>> START Source excerpt

Date Tue, 28 Aug 2012 16:04:25 GMT
Right, but if i understood your sugesstion, you look at the end goal ,
which is:
1[40.123,-50.432]\t[[41.431,-43.32],[...,...],...,[...]]

for example, and you say: here we see a cluster basically, that cluster is
represented by the point:  [40.123,-50.432]
which points does this cluster contains?  [[41.431,-
43.32],[...,...],...,[...]]
meaning: that for every point i have in the dataset, you create a cluster.
If you don't mean that, but you do mean to create clusters based on some
random-seed points or what not, that would mean
that i'll have points (talking about the "end goal") that won't have enough
points in their list.

one of the criterions for a clustering is that for any clusters: C_i and
C_j (where i != j), C_i intersect C_j is empty

and again, how can i accomplish my task with out running mahout / knn algo?

>> END Source excerpt
>> START Material provided

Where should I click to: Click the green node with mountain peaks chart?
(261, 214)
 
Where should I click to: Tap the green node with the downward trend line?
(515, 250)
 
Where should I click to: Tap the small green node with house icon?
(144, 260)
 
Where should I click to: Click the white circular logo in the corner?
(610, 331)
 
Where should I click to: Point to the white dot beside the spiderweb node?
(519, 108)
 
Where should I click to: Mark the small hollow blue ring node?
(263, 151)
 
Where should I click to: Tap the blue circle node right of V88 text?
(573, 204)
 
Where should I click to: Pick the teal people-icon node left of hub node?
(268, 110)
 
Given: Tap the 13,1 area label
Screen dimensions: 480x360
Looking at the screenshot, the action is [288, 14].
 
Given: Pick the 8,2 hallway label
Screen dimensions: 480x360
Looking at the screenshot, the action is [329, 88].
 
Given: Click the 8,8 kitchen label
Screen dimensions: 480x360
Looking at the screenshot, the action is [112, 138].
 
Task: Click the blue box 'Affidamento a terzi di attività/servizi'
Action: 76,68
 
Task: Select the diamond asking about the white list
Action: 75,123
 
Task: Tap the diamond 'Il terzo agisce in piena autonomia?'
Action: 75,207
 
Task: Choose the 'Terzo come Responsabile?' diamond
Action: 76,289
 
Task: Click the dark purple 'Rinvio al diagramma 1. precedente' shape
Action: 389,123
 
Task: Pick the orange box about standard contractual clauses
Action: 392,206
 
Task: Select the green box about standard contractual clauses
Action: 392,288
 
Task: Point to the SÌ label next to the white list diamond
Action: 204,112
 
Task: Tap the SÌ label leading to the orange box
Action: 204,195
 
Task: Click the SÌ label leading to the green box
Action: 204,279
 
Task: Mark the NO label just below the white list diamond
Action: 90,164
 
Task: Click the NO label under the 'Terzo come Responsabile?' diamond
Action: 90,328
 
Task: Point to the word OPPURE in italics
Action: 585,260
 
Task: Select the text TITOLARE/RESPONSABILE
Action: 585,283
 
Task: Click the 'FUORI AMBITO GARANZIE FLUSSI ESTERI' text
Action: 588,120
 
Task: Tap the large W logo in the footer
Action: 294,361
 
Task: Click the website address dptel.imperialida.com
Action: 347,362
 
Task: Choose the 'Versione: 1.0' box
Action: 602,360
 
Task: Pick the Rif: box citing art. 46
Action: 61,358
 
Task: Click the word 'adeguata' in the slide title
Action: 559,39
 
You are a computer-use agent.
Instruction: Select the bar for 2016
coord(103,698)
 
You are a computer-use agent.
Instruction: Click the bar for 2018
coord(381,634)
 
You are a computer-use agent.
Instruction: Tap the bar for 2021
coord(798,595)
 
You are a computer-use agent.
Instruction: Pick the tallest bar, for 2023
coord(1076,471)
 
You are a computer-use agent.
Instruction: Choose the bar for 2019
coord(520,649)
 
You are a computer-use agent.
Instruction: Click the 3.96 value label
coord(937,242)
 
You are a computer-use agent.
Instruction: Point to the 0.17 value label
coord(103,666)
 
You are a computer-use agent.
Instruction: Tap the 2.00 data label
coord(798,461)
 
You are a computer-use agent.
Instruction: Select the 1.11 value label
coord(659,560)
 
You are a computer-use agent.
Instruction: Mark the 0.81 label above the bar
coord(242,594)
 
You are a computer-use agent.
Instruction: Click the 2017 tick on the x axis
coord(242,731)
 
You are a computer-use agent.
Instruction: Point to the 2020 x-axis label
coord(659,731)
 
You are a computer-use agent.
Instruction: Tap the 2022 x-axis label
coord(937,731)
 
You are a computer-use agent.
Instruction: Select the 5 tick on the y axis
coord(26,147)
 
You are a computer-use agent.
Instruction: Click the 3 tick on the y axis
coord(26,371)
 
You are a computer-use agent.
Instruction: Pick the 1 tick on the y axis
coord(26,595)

>> END Material provided

Using the clustering message, answer:
1. What date and time does the message header give?
2. Which point represents the cluster in the example?
3. For clusters C_i and C_j with i != j, what criterion does the message state?

1. Tue, 28 Aug 2012 16:04:25 GMT
2. [40.123,-50.432]
3. C_i intersect C_j is empty.